By default StdImageField stores images without modifying the file name. If you want to use more consistent file names you can use the build in upload functions. Example:

from stdimage import StdImageField, UPLOAD_TO_CLASS_NAME, UPLOAD_TO_CLASS_NAME_UUID, UPLOAD_TO_UUID
from functools import partial

class MyClass(models.Model)
    # Gets saved to MEDIA_ROOT/myclass/#FILENAME#.#EXT#
    image1 = StdImageField(upload_to=UPLOAD_TO_CLASS_NAME)

    # Gets saved to MEDIA_ROOT/myclass/pic.#EXT#
    image2 = StdImageField(upload_to=partial(UPLOAD_TO_CLASS_NAME, name='pic'))

    # Gets saved to MEDIA_ROOT/images/#UUID#.#EXT#
    image3 = StdImageField(upload_to=partial(UPLOAD_TO_UUID, path='images'))
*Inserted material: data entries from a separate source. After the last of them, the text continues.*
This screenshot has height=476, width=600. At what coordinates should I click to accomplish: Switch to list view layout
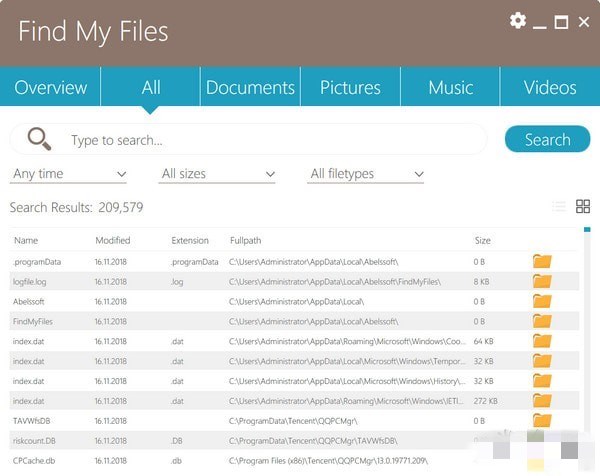click(x=558, y=207)
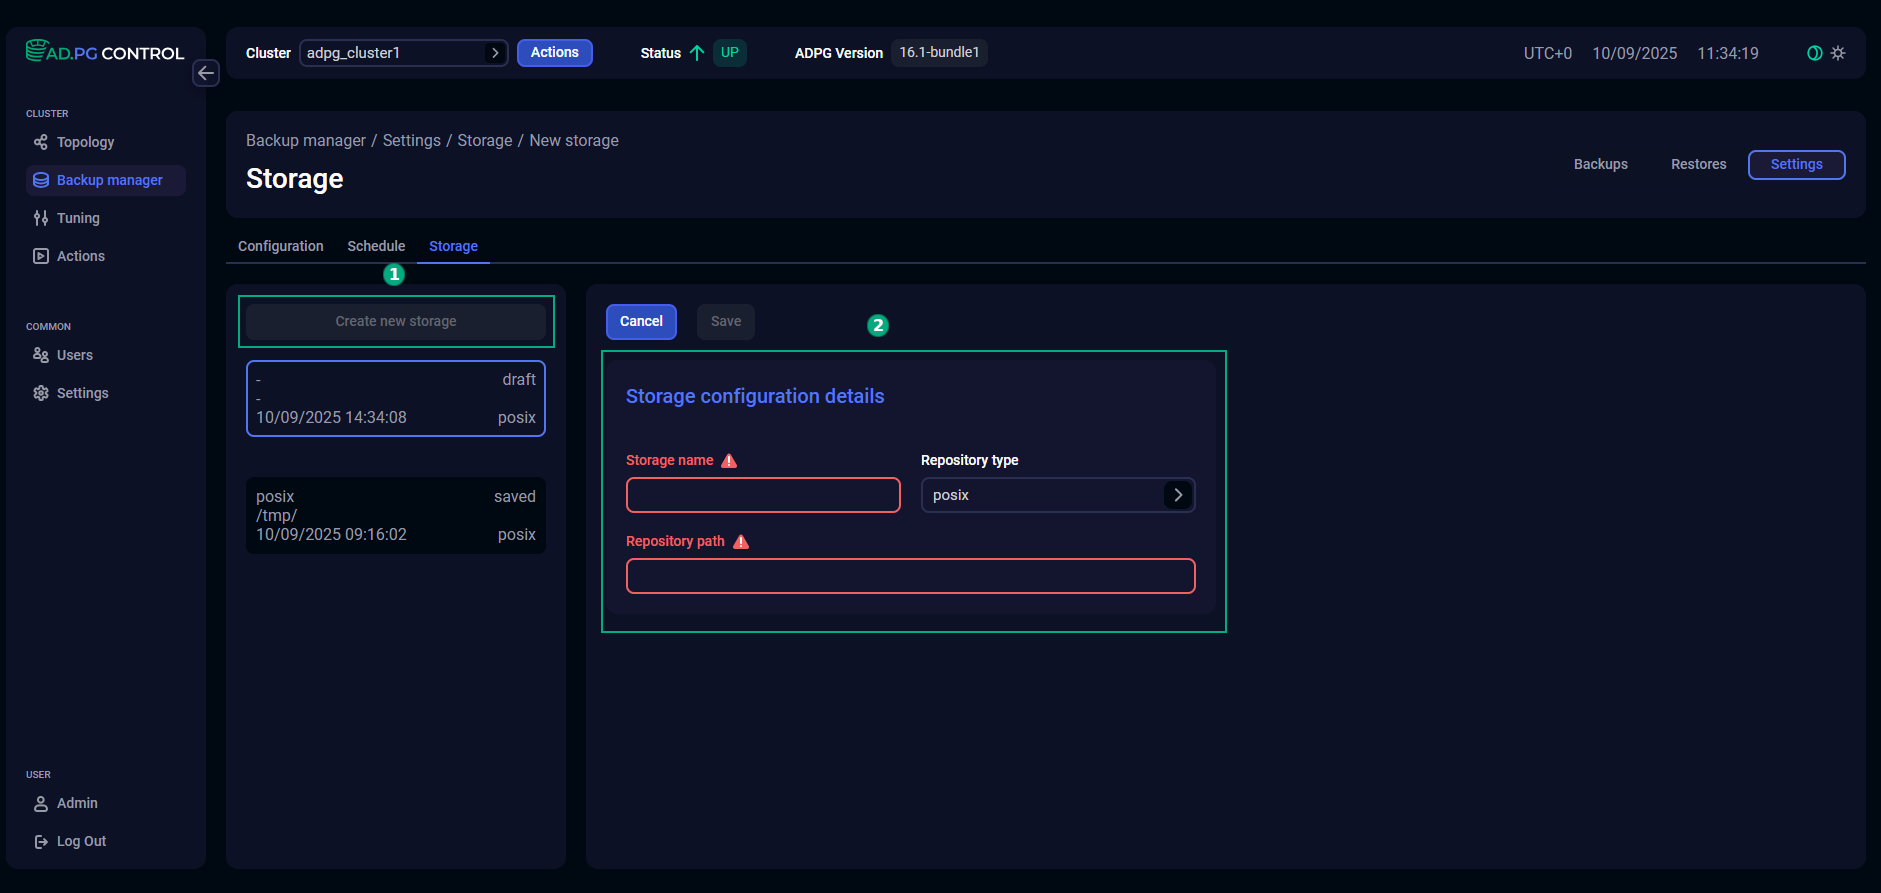
Task: Open the Users page
Action: [74, 355]
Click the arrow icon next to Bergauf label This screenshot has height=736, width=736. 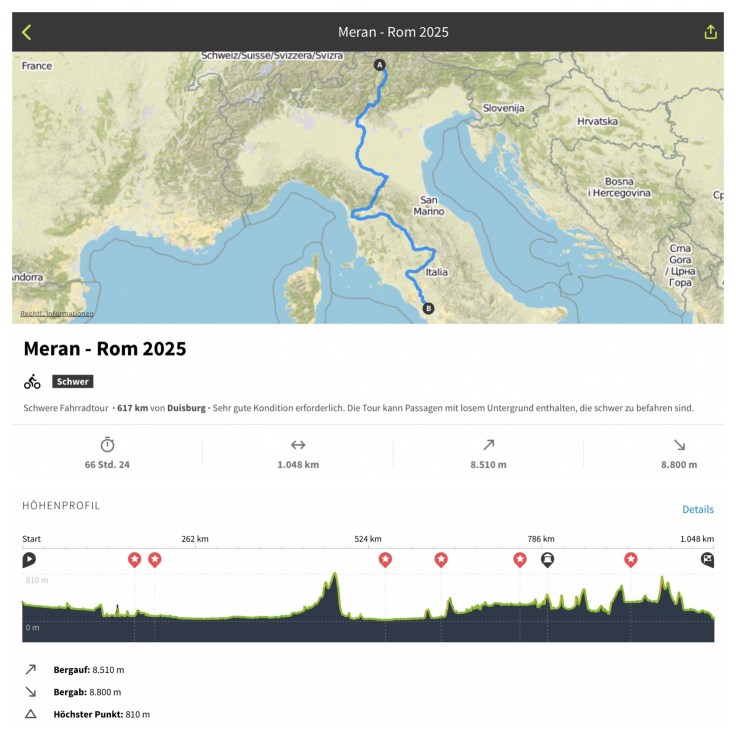point(30,669)
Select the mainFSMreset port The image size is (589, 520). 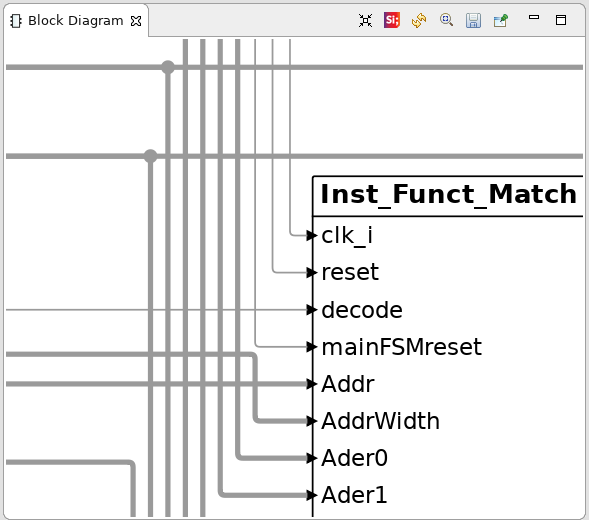click(x=402, y=347)
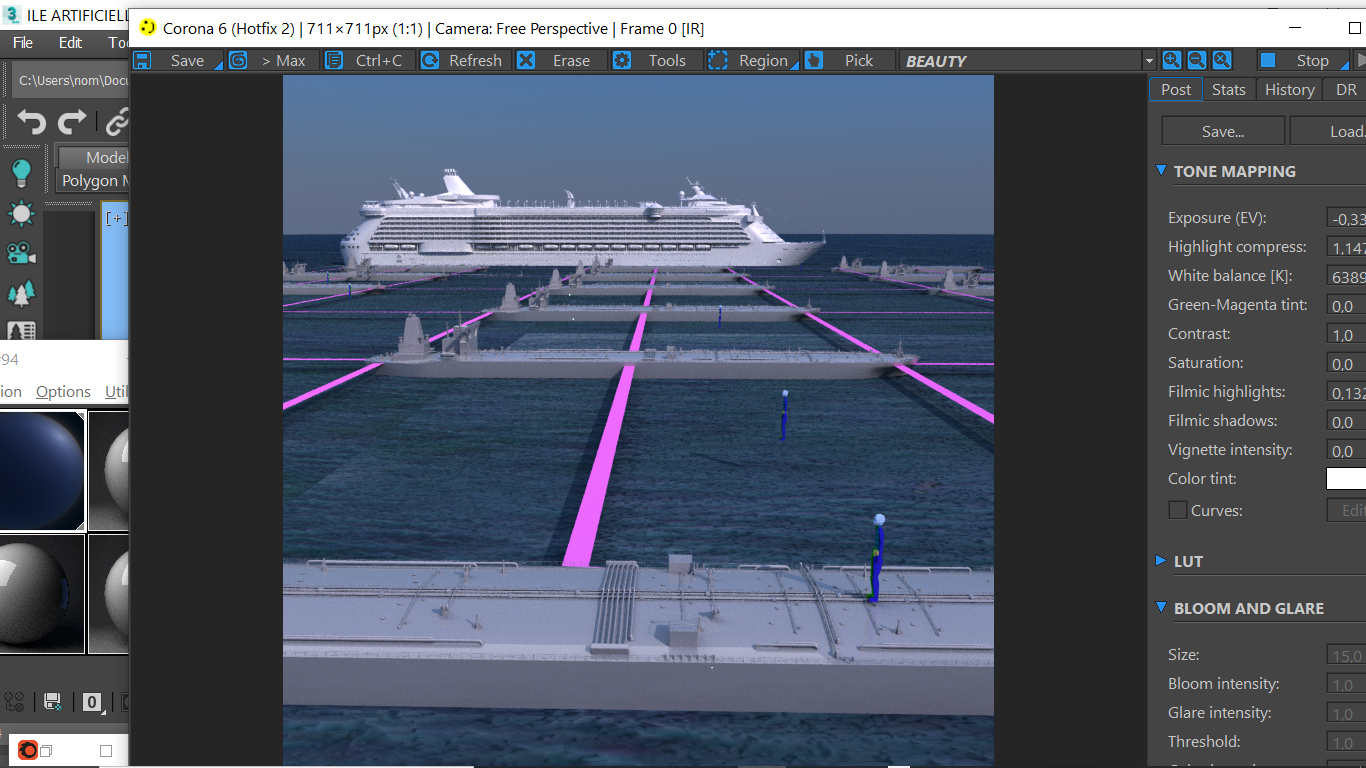Click the redo arrow icon
The height and width of the screenshot is (768, 1366).
72,123
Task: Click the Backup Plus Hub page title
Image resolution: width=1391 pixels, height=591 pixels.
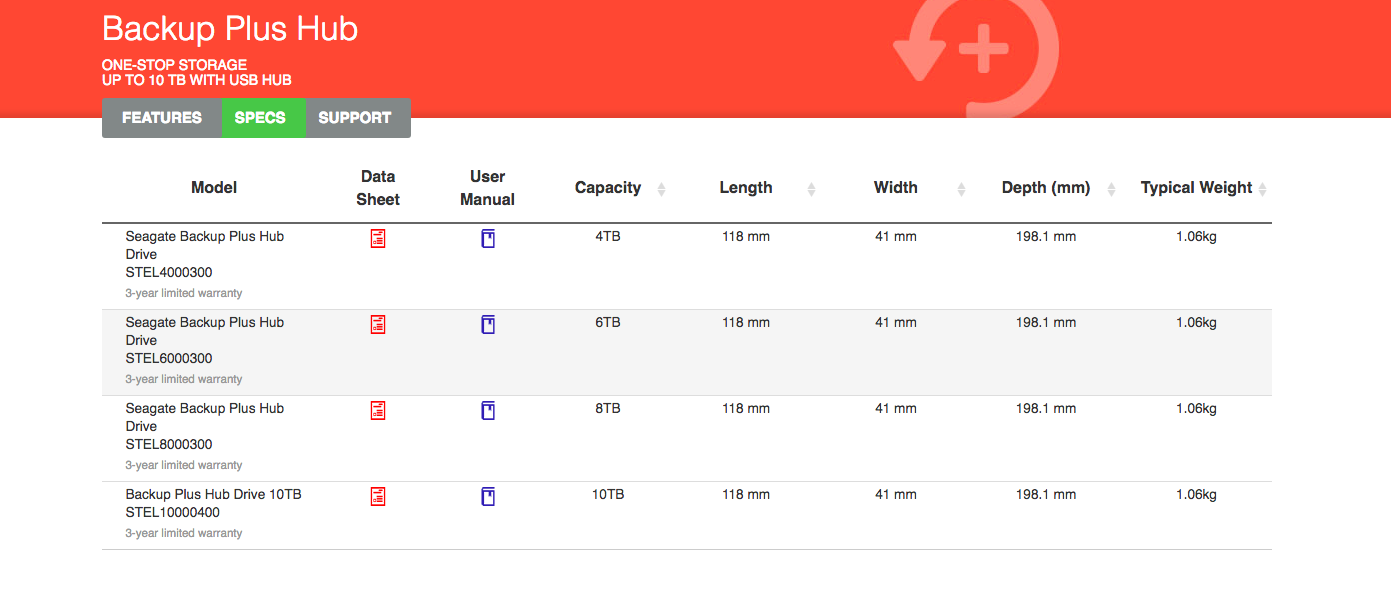Action: [230, 28]
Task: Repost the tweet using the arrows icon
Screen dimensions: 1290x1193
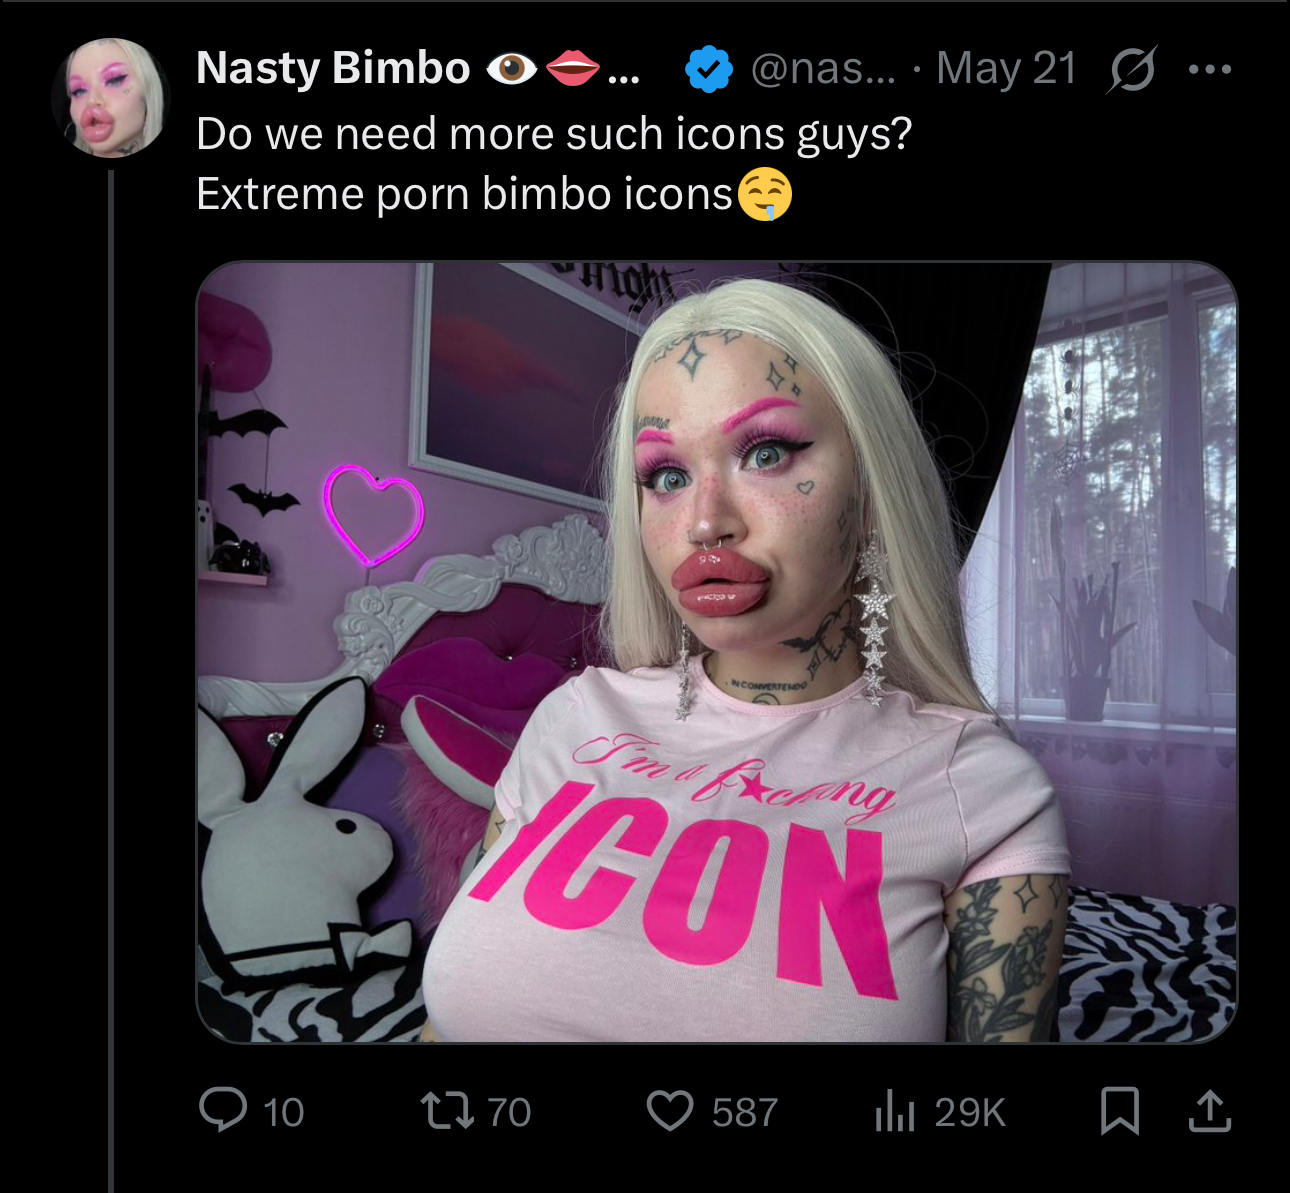Action: point(447,1111)
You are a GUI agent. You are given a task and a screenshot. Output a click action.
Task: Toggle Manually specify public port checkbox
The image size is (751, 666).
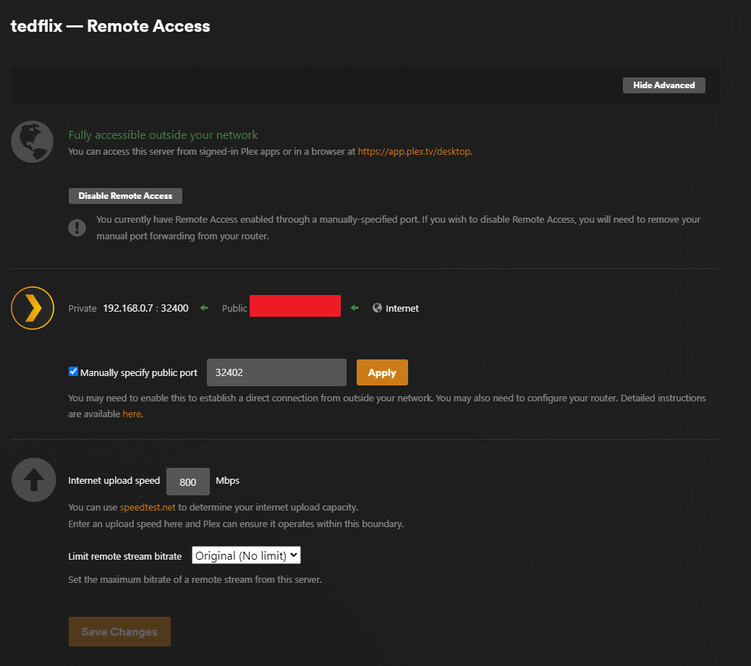coord(73,371)
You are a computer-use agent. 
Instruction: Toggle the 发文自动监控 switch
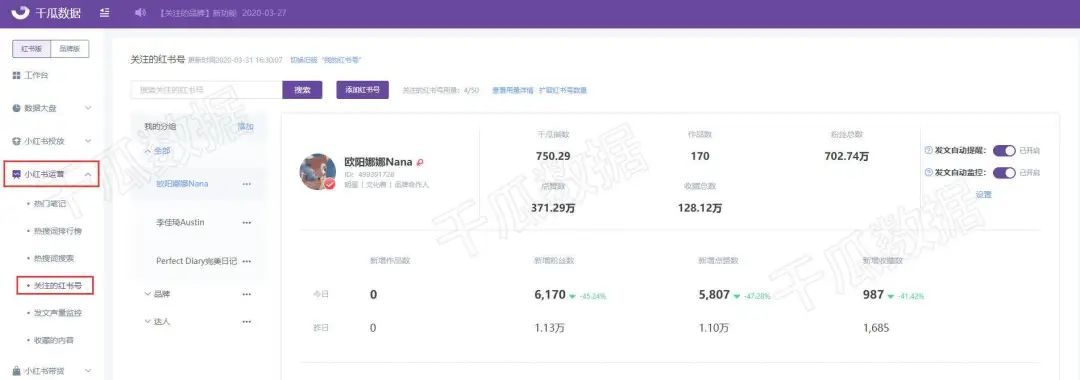coord(1004,172)
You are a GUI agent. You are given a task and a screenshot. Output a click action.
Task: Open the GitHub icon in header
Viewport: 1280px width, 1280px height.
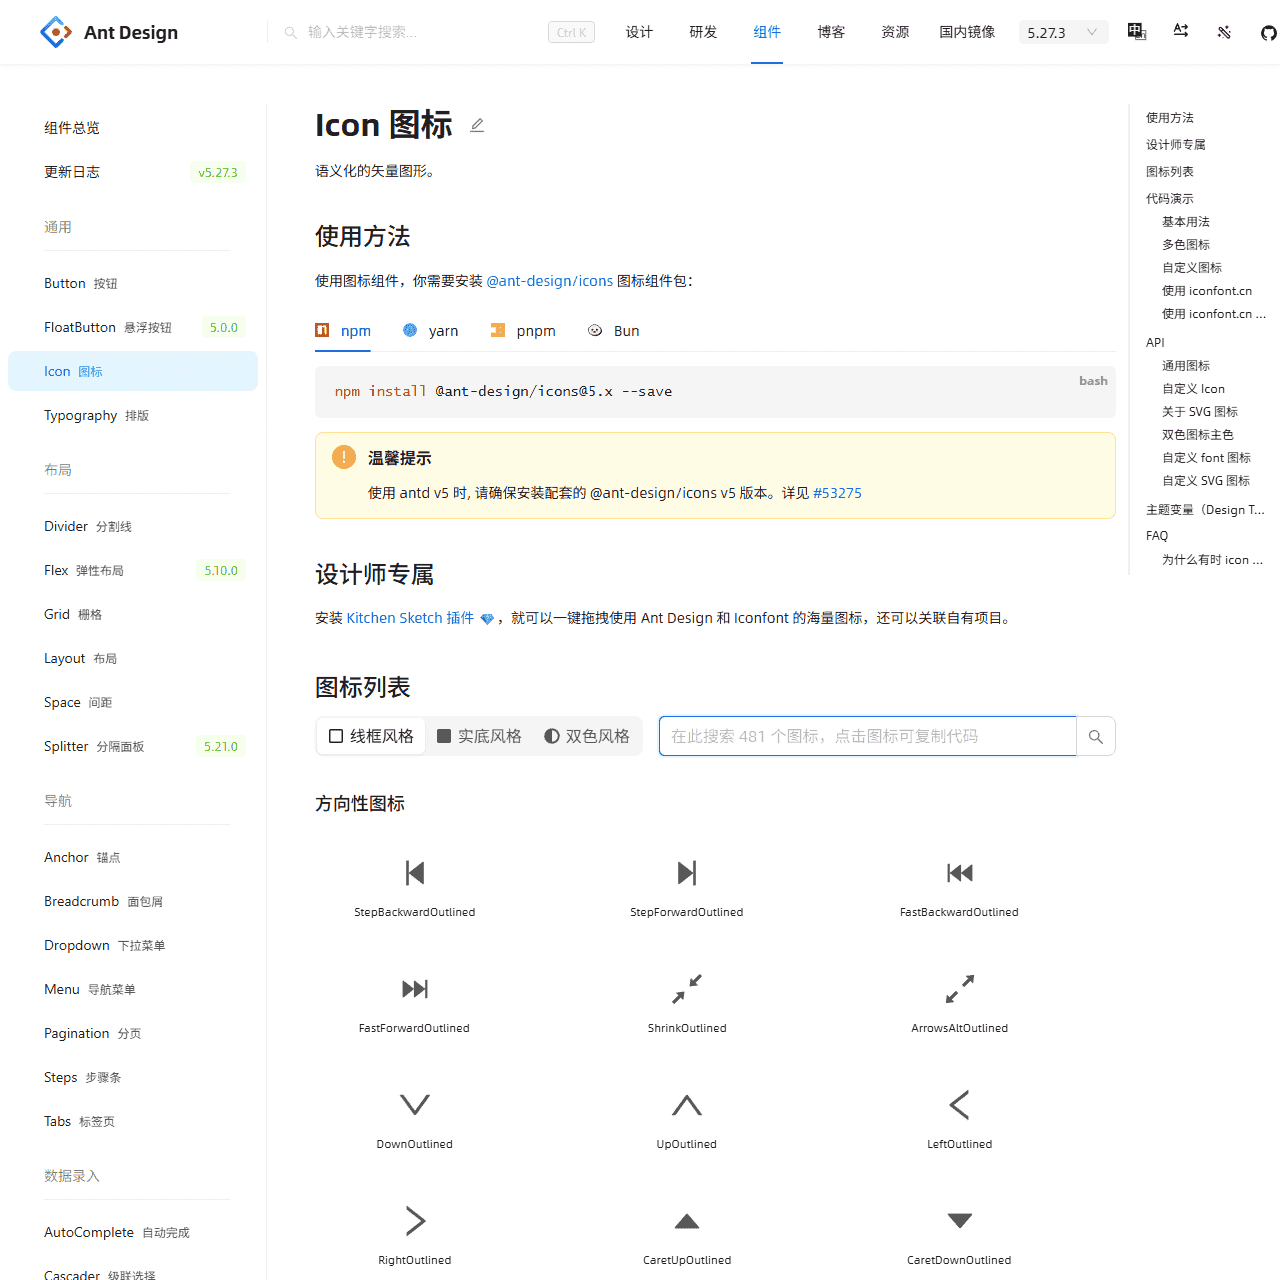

    # Gets saved to MEDIA_ROOT/myclass/#UUID#.#EXT#
    image4 = StdImageField(upload_to=UPLOAD_TO_CLASS_NAME_UUID)

About image names

You can restrict the upload dimension of images using min_size and max_size. Both arguments accept a (width, height) tuple. By default, the minimum resolution is set to the biggest variation. CAUTION: The max_size should be used with caution. As storage isn’t expensive, you shouldn’t restrict upload dimensions. If you seek prevent users form overflowing your memory you should restrict the HTTP upload body size.